Era novembro de 2014. Primeiro fim de semana. Plena campanha da Dilma. Fim de tarde na RPPN dele, a Linda Serra dos Topázios. Jaime e eu começamos a conversar sobre a falta que fazia termos acesso a um veículo independente e democrático de informação.

Resolvemos fundar o nosso. Um espaço não comercial, de resistência. Mais um trabalho de militância, voluntário, por suposto. Jaime propôs um jornal; eu, uma revista. O nome eu escolhi (ele queria Bacurau). Dividimos as tarefas. A capa ficou com ele, a linha editorial também.

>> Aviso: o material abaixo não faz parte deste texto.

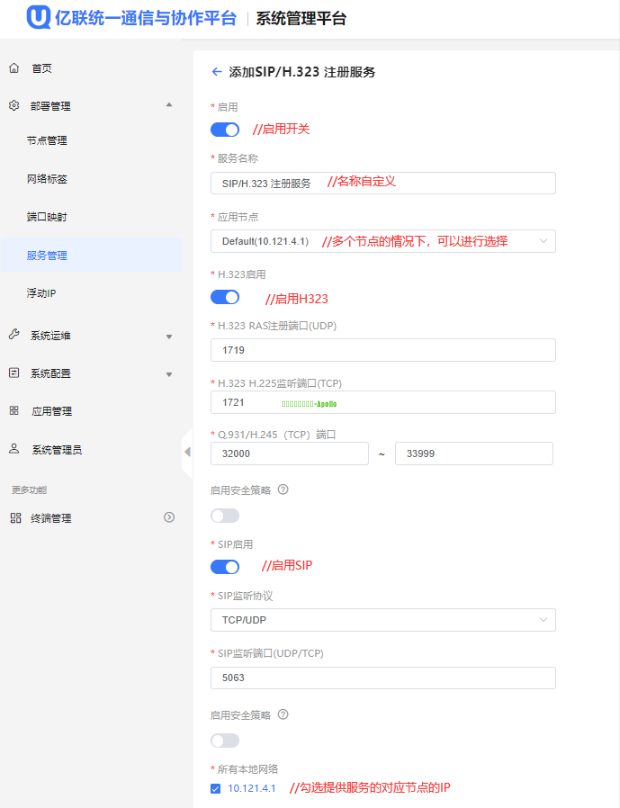Viewport: 620px width, 808px height.
Task: Click the back arrow beside 添加SIP/H.323 注册服务
Action: [x=216, y=72]
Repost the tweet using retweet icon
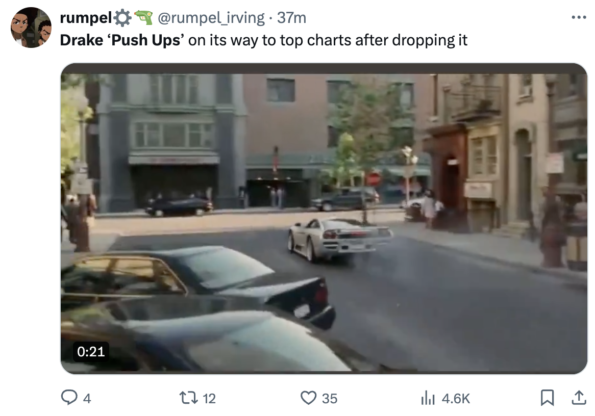The height and width of the screenshot is (416, 595). pos(189,398)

Correr atrás da grana ficou por minha conta. A paleta de cores, depois de larga prosa, Jaime fechou questão – “nossas cores vão ser o vermelho e o amarelo, porque revista tem que ter cor de luta, cor vibrante” (eu queria verde-floresta). Na paz, acabei enfiando um branco.

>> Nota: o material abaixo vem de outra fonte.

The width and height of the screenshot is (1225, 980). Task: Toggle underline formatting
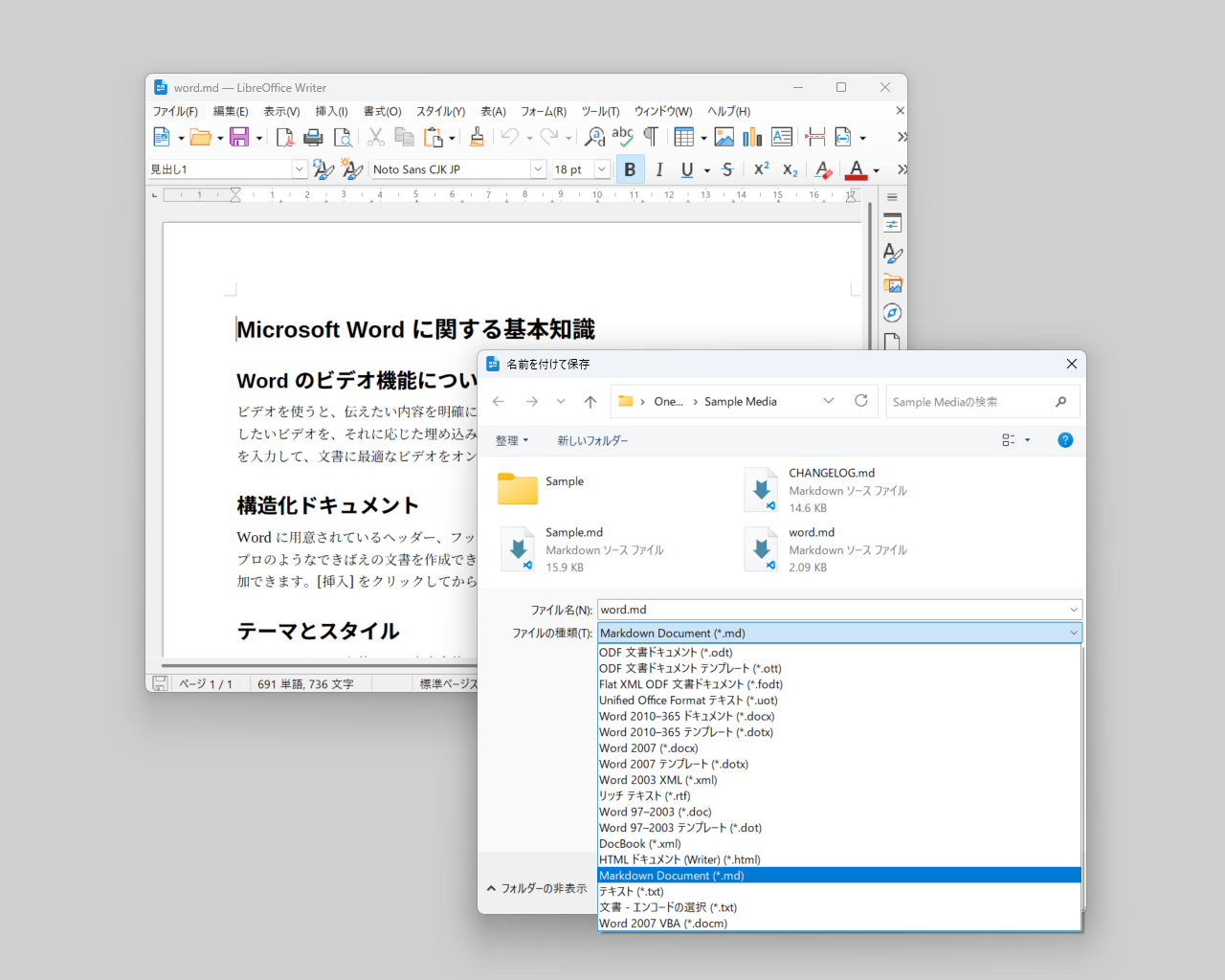pyautogui.click(x=686, y=168)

Fizemos a primeira edição da Xapuri lá mesmo, na Reserva, em uma noite. Optamos por centrar na pauta socioambiental. Nossa primeira capa foi sobre os povos indígenas isolados do Acre: ‘Isolados, Bravos, Livres: Um Brasil Indígena por Conhecer”. Depois de tudo pronto, Jaime inventou de fazer uma outra boneca, “porque toda revista tem que ter número zero”.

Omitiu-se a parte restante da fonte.